Les extraction shooters cherchent encore leur identité. Oui, c'est bizarre à dire pour un genre qui existe depuis des années, mais c'est vrai. Pendant longtemps, on avait surtout deux écoles : le réalisme punitif d'Escape From Tarkov et le face à face tendu de Hunt: Showdown.
Puis Arc Raiders est arrivé et a rappelé que ce format pouvait aussi servir la coopération, le roleplay et le petit frisson façon survival horror. Bref, tout est permis, y compris la fantaisie.
Des choix qui semblent fous, mais qui fonctionnent
Marathon, le nouveau bébé de Bungie, a pris des décisions que j'aurais traitées de scandaleuses avant d'y jouer : pas de poches sûres, rounds courts, et une seule quête à la fois. Ça ressemble au rêve d'un game designer sadique ? Peut-être. Mais ça marche.
Plutôt que de laisser les joueurs transformer chaque session en check-list géante, Bungie a volontairement limité les objectifs et le temps. Le but est clair : mettre le PvP au centre de l'expérience. Si vous voulez fouiller en paix pendant 45 minutes pour cocher dix missions, ce n'est pas ici que ça se passe.
Ce que ces coupes provoquent
- Matchs plus nerveux : Avec des rounds de 25 minutes, chaque minute compte et on sent la tension monter vite.
- Convergence naturelle : Les cartes sont conçues pour concentrer les rencontres. Moins de zones, plus de chances de croiser une autre équipe.

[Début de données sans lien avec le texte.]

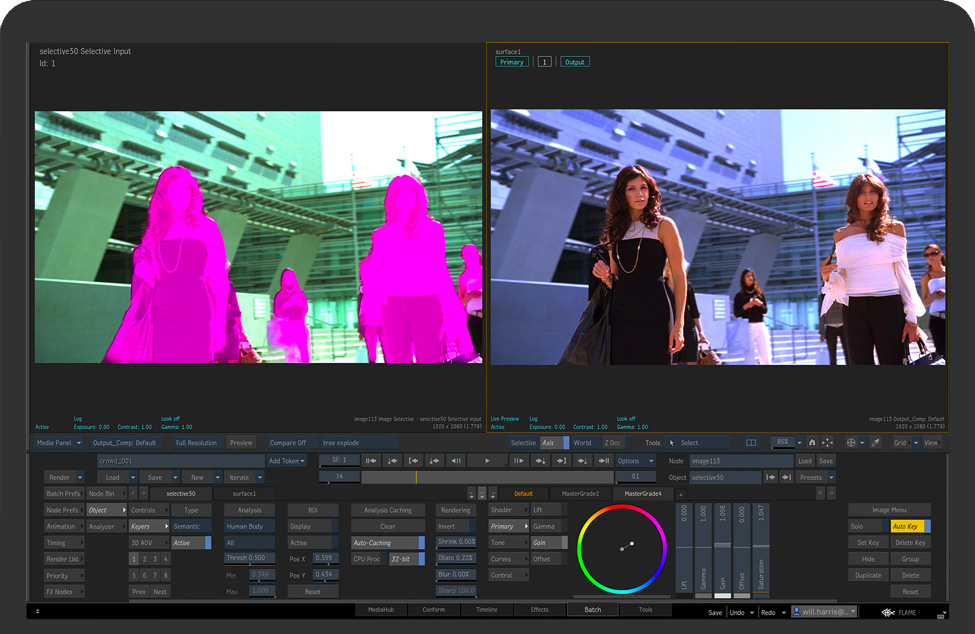Switch to the Timeline tab
The height and width of the screenshot is (634, 975).
click(486, 609)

- Priorités claires : Avoir une seule quête force le choix et la coopération dans l'équipe au lieu du syndrome du super-héros multitâche.
Pour comparer rapidement : Hunt pousse tous les joueurs vers les mêmes boss grâce au système de traces et de primes. Marathon, lui, dit simplement que les cartes ne sont pas immenses et que même si chacun a son objectif, on finit par se rentrer dedans. Résultat personnel après une cinquantaine d'heures : presque toujours du PvP. Peut-être quatre parties sans un seul affrontement. C'est rare.
La peur de perdre ses loot ? Elle a pris des vacances
Sur le papier, l'absence de poches sûres me faisait froncer les sourcils. Mais concrètement, c'est moins dramatique qu'on l'imagine. Les exfil sont rarement à plus de deux ou trois minutes, d'autres points d'exfil peuvent apparaître en cours de partie, les ressuscitations sont généreuses, et garder son équipement ne prend pas dix plombes. Tout est pensé pour que récupérer son butin soit faisable sans transformer chaque run en panique permanente.
De plus, le jeu propose des loadouts de base qui évitent le scénario « je suis arrivé nu ». Vous ne repartez pas en PLS ; en général, vous repartez mieux équipé que vous n'êtes entré.
Cependant, tout n'est pas parfait : le solo est clairement plus cruel. Sans revives et avec une seule mission, la pression grimpe d'un cran, et perdre son stuff fait plus mal. Les développeurs ont dit qu'ils surveillent et ajusteront si la communauté le demande.
Format court, boucle rapide
La boucle de Marathon est presque addictive par sa simplicité. Une mission, quelques points à fouiller, du hasard, un ou deux accrochages, extraction possible en 15 minutes si tout s'aligne. Puis hop, matchmaking immédiat pour remettre ça. C'est propre, efficace, et ça met l'action en avant plutôt que la gestion d'inventaire à rallonge.
En résumé, Marathon casse volontairement des règles du genre pour remettre la baston et la responsabilité d'équipe au centre. Le compromis peut sembler brutal, mais il crée justement une expérience tendue, rapide et souvent explosive. C'est un extraction shooter qui accepte d'être moins sérieux pour être plus fun.
Et si vous aimez l'idée d'une session courte où chaque rencontre compte, prenante et sans assurance pour votre sac à dos, bienvenue. Si vous préférez empiler des quêtes comme on empile des courses, gardez vos habitudes. Moi ? Je suis déjà reparti pour un autre run.